Call for ‘weekly national allowance’ to replace income tax allowance

There are calls for the government to abolish the income tax personal allowance, which was confirmed as £12,500 in the Spring Statement, and replace it with a weekly cash payment of £48 to all adults earning under £12,500 in a bid to lift 200,000 families out of poverty

A report by the New Economics Foundation (NEF) suggests the proposed policy swap would shift £8bn currently spent on tax allowances for the 35% highest income families to the remaining 65% of families.

The proposal is cost neutral, NEF says. But the poorest 10% of households on average would see an increase in disposable income of £1,160 per year or around £20 per week, equal to a 15.8% increase.

The think tank says in total, the personal allowance is estimated to cost £111.2bn in 2019/20. The report proposes using this money to fund a weekly national allowance, made up of a new weekly payment worth £2500 per year and paid to everyone outside of the top 1% of earners, and a restoration of child benefit to its 2010/11 real terms value.

NEF calculates that on average, every major family type among the poorest 25% of households would see their income rise – whether a single or couple adult family, with or without children (including families with four or more children), in or out of work, or above or below the pension age.

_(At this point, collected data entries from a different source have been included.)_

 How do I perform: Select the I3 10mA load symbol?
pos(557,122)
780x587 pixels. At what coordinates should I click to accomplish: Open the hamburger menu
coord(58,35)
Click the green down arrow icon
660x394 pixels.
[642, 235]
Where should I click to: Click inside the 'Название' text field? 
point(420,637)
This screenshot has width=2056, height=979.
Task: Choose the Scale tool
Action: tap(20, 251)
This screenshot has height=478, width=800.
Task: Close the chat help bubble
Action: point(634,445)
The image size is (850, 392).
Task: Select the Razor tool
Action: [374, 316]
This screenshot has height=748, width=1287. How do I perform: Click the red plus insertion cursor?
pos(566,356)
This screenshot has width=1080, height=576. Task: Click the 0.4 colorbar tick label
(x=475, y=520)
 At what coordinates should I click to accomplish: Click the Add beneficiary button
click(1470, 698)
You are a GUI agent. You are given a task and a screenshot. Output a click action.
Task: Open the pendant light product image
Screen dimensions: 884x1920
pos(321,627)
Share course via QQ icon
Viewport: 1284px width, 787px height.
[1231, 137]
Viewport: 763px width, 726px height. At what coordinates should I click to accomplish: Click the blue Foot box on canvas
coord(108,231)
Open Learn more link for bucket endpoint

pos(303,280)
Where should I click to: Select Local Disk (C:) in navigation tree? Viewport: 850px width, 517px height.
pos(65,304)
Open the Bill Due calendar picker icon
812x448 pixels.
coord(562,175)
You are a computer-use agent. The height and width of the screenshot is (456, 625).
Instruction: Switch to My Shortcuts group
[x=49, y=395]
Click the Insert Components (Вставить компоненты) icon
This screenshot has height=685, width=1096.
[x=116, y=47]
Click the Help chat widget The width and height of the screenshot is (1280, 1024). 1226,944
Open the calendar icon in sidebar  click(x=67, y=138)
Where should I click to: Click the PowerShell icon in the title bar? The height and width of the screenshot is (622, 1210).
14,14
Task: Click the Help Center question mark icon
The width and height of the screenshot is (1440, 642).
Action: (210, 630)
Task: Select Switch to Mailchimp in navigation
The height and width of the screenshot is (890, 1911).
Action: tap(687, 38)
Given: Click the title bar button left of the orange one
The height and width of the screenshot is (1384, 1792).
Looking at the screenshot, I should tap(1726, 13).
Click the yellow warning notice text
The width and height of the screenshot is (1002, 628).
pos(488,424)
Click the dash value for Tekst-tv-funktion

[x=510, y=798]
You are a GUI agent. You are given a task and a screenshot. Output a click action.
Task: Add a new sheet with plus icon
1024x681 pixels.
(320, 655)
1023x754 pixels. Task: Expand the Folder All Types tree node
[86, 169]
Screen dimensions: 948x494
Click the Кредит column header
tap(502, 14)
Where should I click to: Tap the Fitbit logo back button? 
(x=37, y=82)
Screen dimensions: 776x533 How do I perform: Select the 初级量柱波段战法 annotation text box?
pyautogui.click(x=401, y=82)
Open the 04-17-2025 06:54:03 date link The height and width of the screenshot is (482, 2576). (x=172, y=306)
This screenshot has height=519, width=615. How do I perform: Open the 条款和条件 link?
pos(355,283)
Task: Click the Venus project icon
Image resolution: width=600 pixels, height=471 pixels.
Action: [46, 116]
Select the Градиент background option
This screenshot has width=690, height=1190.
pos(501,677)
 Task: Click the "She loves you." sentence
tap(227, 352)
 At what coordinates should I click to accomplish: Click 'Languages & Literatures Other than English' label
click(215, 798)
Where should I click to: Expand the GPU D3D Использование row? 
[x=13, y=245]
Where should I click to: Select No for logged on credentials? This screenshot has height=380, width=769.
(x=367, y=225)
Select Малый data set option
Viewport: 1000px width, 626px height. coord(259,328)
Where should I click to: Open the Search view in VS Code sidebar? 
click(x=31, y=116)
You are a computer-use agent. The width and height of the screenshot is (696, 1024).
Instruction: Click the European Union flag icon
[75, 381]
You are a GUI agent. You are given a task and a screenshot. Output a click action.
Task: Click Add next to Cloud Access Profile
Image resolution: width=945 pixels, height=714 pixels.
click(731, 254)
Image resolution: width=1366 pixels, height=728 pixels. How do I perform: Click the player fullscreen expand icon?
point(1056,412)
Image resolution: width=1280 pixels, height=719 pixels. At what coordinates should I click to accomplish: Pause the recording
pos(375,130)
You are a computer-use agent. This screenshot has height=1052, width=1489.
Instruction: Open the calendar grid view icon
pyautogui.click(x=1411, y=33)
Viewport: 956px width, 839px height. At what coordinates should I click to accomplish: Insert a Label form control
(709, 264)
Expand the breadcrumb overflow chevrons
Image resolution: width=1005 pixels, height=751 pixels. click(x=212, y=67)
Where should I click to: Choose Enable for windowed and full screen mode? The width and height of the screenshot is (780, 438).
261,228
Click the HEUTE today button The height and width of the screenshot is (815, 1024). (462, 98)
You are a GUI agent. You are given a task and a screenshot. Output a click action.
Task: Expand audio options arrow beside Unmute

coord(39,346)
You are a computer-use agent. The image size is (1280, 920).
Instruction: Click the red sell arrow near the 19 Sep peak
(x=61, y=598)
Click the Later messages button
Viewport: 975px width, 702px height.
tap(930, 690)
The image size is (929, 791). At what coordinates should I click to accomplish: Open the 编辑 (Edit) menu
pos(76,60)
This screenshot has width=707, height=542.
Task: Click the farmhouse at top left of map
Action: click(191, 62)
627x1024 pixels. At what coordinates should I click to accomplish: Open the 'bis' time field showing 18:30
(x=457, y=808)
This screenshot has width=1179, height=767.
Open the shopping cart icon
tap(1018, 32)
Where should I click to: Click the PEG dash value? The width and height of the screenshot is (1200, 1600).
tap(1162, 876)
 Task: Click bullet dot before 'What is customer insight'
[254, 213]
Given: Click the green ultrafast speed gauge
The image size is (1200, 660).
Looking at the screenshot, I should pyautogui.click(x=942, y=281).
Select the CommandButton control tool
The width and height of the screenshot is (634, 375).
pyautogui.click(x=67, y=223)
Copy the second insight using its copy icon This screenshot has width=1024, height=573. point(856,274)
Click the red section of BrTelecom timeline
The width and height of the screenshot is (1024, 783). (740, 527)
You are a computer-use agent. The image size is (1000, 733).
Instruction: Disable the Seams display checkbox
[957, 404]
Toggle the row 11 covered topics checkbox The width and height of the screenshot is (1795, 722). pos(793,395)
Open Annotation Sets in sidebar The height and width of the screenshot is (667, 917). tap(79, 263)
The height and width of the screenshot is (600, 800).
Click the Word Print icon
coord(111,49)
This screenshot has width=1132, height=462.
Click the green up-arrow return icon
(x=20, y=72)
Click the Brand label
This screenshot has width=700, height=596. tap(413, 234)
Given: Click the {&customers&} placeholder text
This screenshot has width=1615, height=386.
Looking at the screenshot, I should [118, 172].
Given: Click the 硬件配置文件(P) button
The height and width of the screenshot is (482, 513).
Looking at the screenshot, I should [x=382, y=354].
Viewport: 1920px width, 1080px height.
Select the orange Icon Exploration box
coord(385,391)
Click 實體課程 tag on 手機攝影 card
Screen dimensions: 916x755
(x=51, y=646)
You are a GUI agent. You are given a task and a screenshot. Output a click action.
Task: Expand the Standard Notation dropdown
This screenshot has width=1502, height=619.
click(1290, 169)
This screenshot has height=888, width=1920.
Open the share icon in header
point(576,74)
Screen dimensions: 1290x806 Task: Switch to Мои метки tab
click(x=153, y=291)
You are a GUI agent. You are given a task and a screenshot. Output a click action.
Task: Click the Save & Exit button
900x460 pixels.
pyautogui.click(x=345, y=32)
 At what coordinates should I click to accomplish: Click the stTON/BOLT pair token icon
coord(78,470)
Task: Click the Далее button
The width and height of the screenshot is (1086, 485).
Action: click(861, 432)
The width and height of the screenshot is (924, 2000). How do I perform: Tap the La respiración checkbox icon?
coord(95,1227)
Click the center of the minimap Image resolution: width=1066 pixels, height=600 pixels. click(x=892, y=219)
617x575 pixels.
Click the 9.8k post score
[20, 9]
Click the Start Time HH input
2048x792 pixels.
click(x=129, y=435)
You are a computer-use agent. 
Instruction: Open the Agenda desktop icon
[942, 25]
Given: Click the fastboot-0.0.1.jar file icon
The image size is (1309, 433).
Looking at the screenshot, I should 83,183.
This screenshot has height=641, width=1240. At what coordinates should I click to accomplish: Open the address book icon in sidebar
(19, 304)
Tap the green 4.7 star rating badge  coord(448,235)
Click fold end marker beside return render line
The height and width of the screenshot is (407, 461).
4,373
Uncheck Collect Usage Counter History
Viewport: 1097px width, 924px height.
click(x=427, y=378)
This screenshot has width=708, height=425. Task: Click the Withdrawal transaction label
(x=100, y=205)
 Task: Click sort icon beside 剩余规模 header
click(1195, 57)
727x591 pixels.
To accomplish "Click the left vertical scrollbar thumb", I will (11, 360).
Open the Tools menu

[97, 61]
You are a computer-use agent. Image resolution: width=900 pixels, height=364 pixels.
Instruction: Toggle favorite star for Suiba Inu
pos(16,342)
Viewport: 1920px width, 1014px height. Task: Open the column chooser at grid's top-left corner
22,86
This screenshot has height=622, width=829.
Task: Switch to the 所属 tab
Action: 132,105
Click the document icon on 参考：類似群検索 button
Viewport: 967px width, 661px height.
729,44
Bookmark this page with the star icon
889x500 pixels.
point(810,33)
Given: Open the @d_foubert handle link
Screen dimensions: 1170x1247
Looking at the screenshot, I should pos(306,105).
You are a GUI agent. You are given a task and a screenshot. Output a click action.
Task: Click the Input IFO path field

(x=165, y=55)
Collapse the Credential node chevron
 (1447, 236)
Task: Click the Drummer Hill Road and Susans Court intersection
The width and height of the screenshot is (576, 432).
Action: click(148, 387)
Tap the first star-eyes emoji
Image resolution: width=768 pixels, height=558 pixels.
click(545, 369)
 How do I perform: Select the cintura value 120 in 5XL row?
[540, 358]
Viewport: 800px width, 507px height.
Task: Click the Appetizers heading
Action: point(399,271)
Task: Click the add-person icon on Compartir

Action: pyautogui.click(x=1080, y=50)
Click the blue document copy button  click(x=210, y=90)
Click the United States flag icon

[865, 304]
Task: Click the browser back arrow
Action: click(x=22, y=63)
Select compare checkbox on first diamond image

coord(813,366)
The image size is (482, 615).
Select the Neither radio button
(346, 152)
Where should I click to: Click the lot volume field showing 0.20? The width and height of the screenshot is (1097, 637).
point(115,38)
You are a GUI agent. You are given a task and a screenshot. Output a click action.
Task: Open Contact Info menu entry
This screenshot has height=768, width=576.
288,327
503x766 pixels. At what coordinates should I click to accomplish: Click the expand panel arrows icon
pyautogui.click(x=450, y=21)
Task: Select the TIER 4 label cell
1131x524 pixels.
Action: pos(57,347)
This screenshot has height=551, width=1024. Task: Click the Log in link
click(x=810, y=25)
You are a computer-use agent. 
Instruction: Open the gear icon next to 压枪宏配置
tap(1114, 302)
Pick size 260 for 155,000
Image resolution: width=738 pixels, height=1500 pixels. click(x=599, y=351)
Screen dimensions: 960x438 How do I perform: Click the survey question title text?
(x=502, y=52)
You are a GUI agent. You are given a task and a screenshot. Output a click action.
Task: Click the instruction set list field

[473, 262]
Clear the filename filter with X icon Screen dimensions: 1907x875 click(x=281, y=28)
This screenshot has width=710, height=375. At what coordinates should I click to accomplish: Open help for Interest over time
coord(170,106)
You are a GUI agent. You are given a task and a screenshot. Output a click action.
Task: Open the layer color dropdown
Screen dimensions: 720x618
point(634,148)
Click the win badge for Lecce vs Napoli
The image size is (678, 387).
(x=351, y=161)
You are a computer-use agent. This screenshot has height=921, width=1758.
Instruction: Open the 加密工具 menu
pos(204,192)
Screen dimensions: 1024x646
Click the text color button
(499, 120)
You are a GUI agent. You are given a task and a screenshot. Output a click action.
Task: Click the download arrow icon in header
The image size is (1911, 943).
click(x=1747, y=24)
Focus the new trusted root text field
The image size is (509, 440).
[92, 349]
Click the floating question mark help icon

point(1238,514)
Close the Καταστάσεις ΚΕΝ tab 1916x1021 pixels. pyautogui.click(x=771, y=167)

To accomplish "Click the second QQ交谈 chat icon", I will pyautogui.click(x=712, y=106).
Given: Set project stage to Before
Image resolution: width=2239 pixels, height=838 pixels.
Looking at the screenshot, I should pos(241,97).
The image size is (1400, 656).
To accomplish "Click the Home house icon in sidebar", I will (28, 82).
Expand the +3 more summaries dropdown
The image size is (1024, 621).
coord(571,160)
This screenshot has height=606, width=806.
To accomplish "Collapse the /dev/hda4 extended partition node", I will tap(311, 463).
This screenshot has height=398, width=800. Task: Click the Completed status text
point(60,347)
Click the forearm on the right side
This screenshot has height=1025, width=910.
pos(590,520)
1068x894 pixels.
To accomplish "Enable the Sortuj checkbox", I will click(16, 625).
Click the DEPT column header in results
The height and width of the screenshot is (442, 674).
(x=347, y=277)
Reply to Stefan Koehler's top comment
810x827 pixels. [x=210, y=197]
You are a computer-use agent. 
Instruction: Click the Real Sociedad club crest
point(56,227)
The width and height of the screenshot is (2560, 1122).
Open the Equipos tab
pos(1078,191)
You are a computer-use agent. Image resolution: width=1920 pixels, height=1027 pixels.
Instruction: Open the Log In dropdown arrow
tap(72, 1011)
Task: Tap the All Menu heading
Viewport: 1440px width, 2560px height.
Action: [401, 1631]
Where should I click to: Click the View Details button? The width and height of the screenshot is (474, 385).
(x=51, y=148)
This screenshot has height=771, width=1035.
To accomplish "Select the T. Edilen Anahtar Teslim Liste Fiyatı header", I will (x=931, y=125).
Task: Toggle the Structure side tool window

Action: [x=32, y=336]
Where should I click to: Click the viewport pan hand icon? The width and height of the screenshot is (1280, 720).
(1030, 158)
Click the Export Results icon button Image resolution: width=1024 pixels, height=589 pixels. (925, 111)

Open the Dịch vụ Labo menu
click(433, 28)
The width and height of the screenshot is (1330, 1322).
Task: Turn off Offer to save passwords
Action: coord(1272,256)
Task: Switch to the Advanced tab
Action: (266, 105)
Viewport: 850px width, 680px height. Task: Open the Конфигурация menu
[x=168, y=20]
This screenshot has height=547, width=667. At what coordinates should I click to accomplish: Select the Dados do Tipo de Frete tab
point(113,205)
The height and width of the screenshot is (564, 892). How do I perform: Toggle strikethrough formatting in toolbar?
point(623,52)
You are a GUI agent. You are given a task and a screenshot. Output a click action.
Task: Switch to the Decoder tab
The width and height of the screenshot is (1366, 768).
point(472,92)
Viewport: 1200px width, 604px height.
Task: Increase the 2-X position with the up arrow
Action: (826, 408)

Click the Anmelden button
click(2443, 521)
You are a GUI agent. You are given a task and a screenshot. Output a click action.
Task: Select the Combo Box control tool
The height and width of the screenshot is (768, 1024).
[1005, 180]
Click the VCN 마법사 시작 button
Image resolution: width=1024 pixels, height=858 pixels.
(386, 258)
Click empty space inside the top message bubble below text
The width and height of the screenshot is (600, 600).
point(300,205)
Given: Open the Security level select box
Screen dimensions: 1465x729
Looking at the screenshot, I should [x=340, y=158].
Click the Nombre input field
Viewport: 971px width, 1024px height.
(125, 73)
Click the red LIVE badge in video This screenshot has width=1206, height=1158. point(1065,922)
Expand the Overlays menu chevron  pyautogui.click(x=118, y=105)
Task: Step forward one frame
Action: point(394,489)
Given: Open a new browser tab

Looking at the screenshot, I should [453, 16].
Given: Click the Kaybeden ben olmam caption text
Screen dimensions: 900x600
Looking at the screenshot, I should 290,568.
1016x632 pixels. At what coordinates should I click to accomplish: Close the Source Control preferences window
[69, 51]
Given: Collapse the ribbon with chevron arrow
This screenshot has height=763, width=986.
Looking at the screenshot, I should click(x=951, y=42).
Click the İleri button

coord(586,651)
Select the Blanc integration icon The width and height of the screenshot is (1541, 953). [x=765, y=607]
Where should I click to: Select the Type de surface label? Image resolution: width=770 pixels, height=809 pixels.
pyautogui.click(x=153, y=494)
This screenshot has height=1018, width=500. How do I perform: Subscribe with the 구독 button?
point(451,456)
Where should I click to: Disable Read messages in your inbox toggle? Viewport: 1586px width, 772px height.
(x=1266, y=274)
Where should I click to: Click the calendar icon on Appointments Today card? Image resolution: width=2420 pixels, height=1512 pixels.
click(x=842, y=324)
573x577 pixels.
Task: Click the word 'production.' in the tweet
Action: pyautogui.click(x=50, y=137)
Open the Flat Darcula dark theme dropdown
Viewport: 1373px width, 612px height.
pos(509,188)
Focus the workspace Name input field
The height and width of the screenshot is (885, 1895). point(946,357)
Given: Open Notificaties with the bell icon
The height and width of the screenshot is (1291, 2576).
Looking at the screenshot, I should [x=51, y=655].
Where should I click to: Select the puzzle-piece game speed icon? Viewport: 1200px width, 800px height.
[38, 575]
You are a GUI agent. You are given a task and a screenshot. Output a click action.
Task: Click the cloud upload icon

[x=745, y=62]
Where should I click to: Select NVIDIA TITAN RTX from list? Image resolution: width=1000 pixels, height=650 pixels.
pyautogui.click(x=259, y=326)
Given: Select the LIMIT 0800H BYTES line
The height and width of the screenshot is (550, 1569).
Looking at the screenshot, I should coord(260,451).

The report’s modelling suggests that in comparison, the current personal allowance of income tax will reduce tax liabilities for the 10% richest families by almost £6500 in 2019/20 alone, compared with just £600 for the poorest 10%.

Alfie Stirling, head of economics at NEF, said: ‘The persistent increases to the personal allowance of income tax seen over the past decade represent one of the most expensive and regressive public spending initiatives of the 21st century so far.

‘Repurposing the funds from the personal allowance into a new weekly national allowance, paid to everyone outside of the richest 1%, would significantly improve upon the UK’s social security system at a time when the botched rollout of universal credit is otherwise causing acute financial hardship and misery.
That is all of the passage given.